Kenyataan ini mendorong pemerintah secara bertahap mengubah kebijakan pemberantasan hama dari pendekatan UNILATERAL ke pendekatan yang KOMPREHENSIF, berdasarkan prinsip-prinsip ekologis yang dikenal dengan PENGELOLAAN HAMA TERPADU (PHT). Akhirnya tahun 1986, pemerintah melarang penggunaan 57 formulasi pestisida pada padi dan tahun 1996 melarang ke 57 formulasi tersebut pada semua tanaman dan tidak menerima lagi pendaftaran ulang bagi pestisida yang sudah berakhir masa berlakunya. Diantaranya DDT, Thiodan 35 EC, Nuvacron 150 WSC, Basudin 60 EC, Azodrin 15 WSC, dll. Larangan tersebut diikuti dengan pencabutan subsidi pestisida sekitar tahun 1989 sehingga harga melambung tinggi.
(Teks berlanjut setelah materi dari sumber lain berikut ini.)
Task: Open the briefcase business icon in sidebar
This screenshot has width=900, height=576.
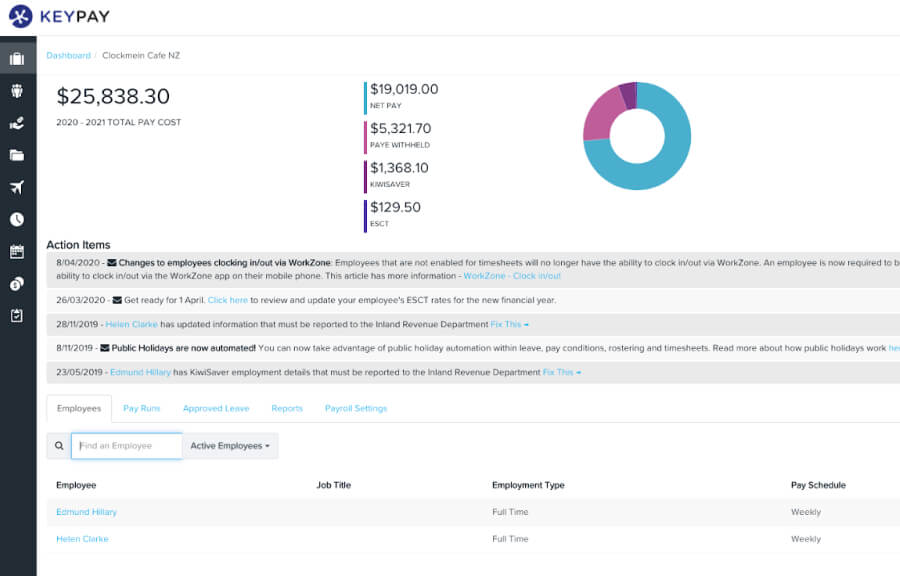Action: pyautogui.click(x=17, y=59)
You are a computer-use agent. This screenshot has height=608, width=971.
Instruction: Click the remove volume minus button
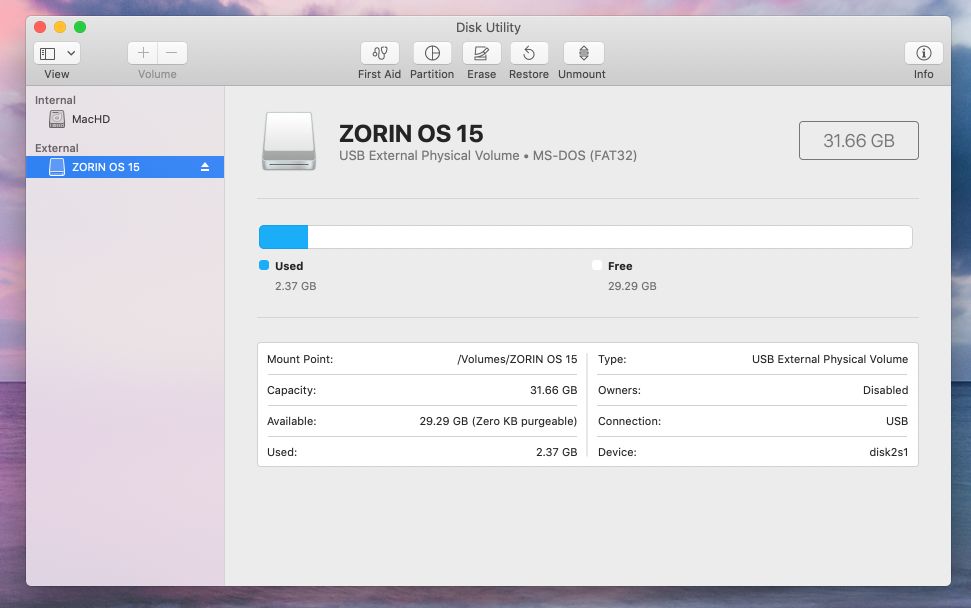tap(172, 53)
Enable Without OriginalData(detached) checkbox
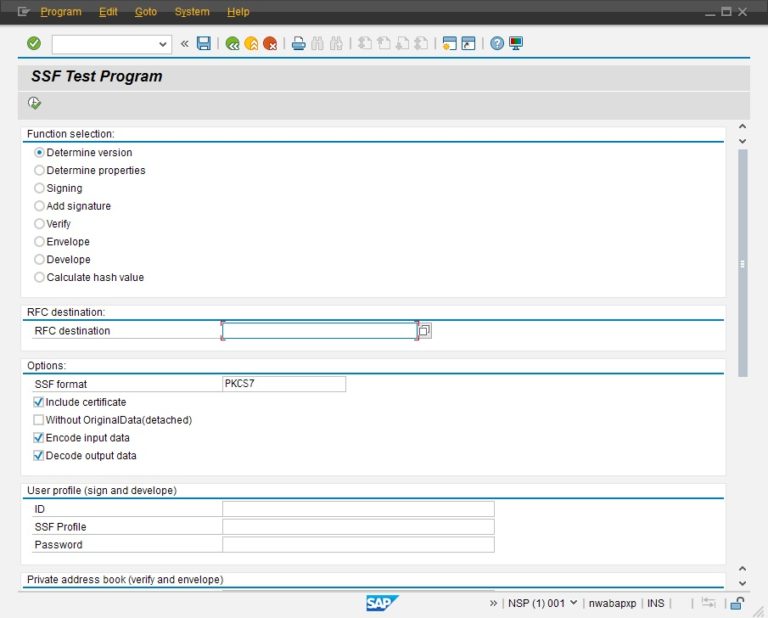The image size is (768, 618). click(x=39, y=420)
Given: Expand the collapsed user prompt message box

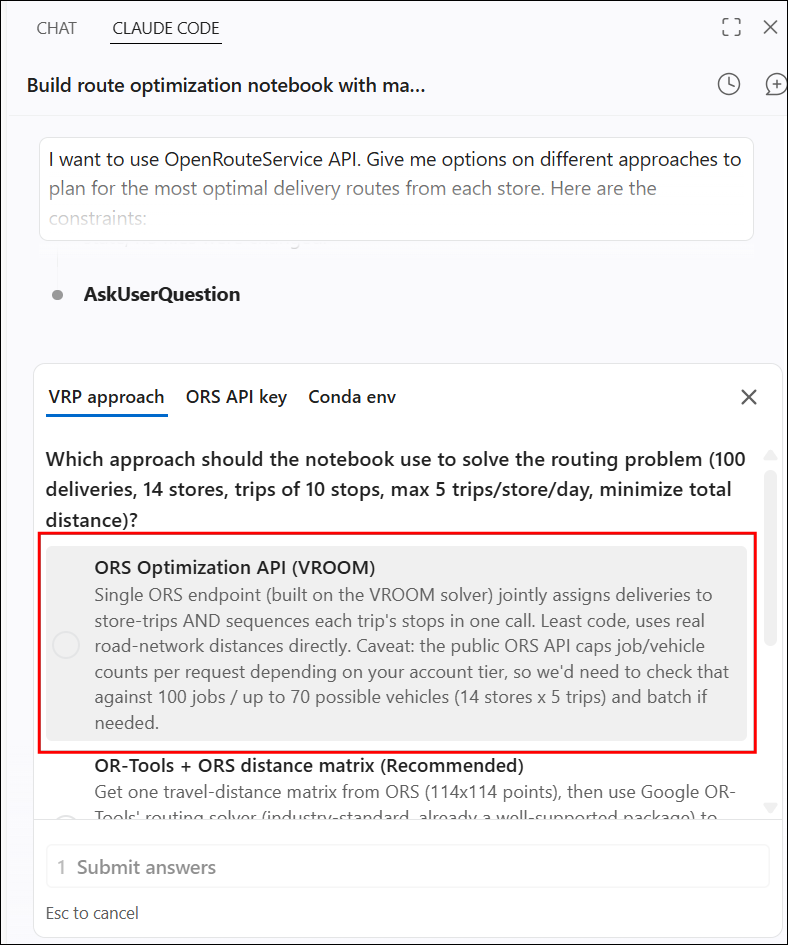Looking at the screenshot, I should pyautogui.click(x=396, y=189).
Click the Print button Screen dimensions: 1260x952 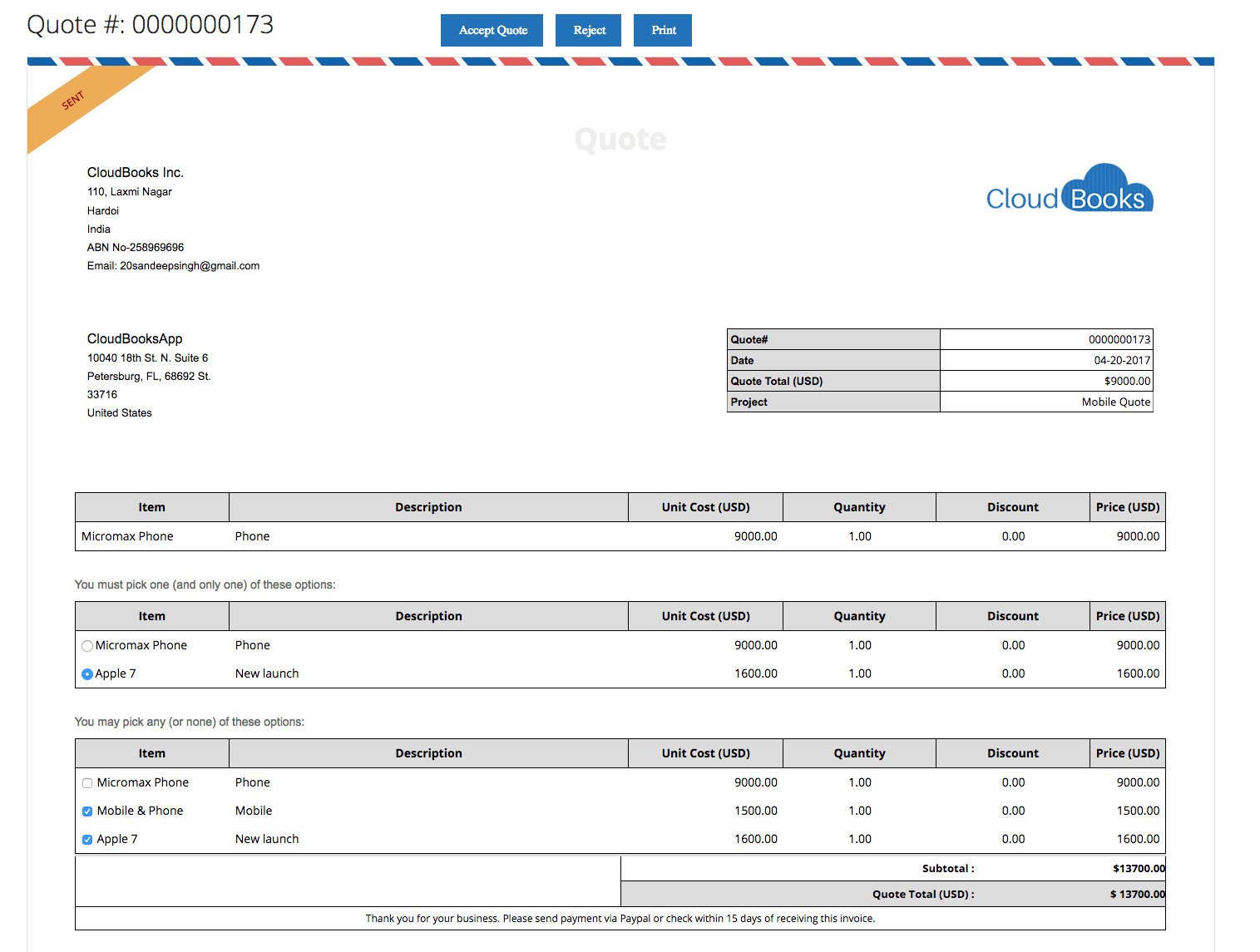[662, 31]
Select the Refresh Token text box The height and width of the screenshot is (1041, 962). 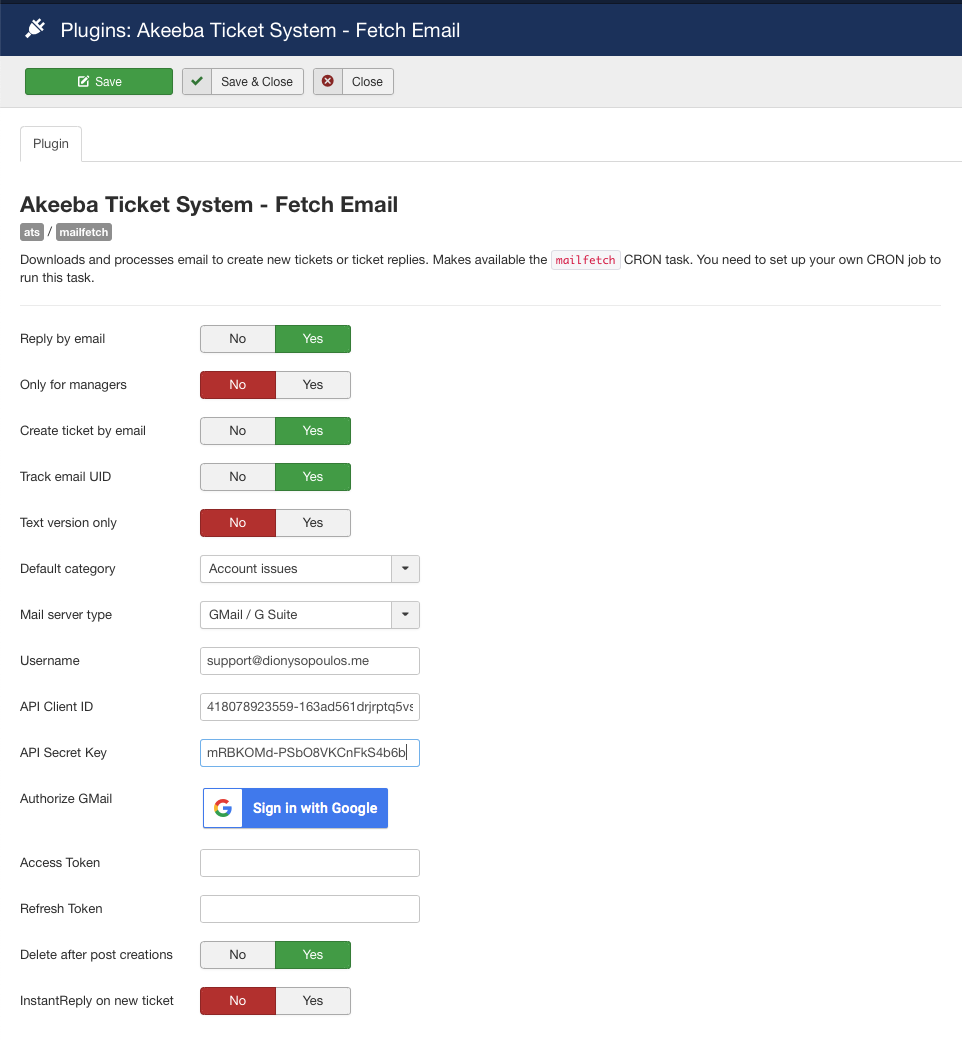coord(309,909)
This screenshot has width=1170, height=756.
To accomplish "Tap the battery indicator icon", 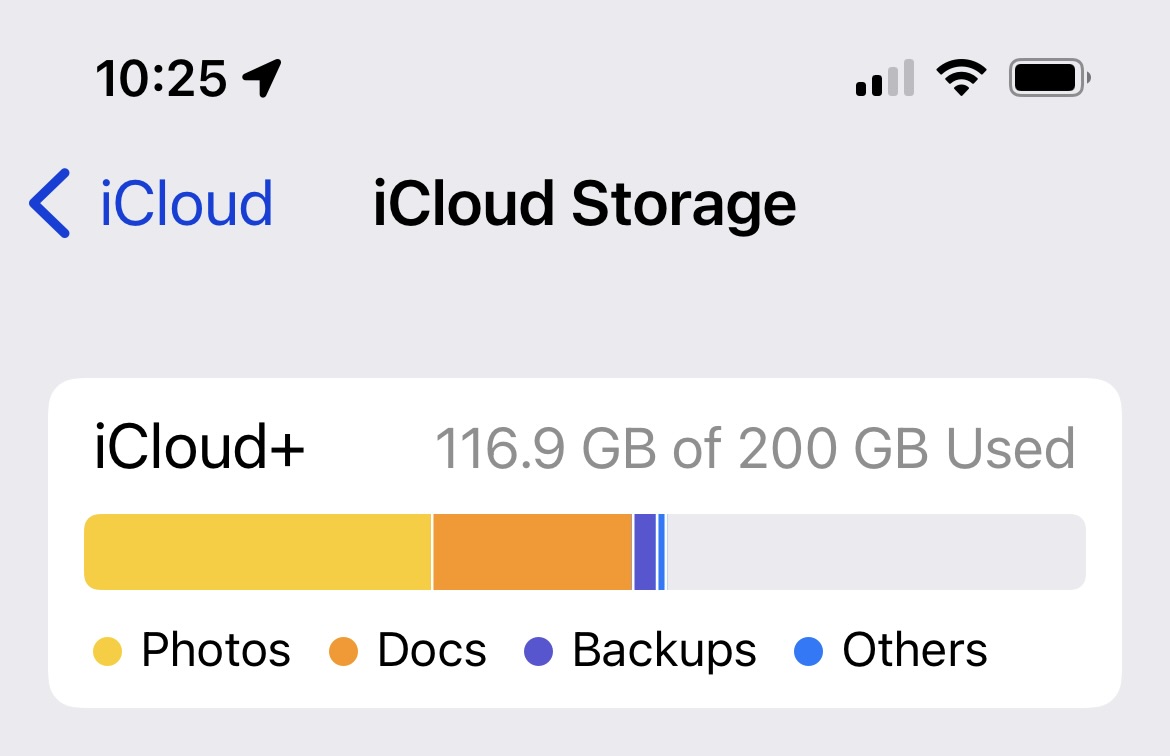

Dukungan politik PHT dengan dikeluarkannya INPRES No. 3/1986 dan diperkuat dengan Undang-Undang No. 12 tahun 1992 tentang Sistem Budidaya Tanaman, khususnya pada pasal 20 tentang Sistem PHT dan pasal 21 tentang kegiatan perlindungan tanaman serta pasal 40 tentang larangan atau pembatasan penggunaan pestisida tertentu.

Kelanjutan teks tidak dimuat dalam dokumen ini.